* The task *
Write the entries out again. Every character must match.

* Records for this task *
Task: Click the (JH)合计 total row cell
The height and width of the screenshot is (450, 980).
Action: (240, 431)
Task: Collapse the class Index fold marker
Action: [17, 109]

* Your response *
Task: Click the (JH)合计 total row cell
The height and width of the screenshot is (450, 980).
Action: (240, 431)
Task: Collapse the class Index fold marker
Action: [17, 109]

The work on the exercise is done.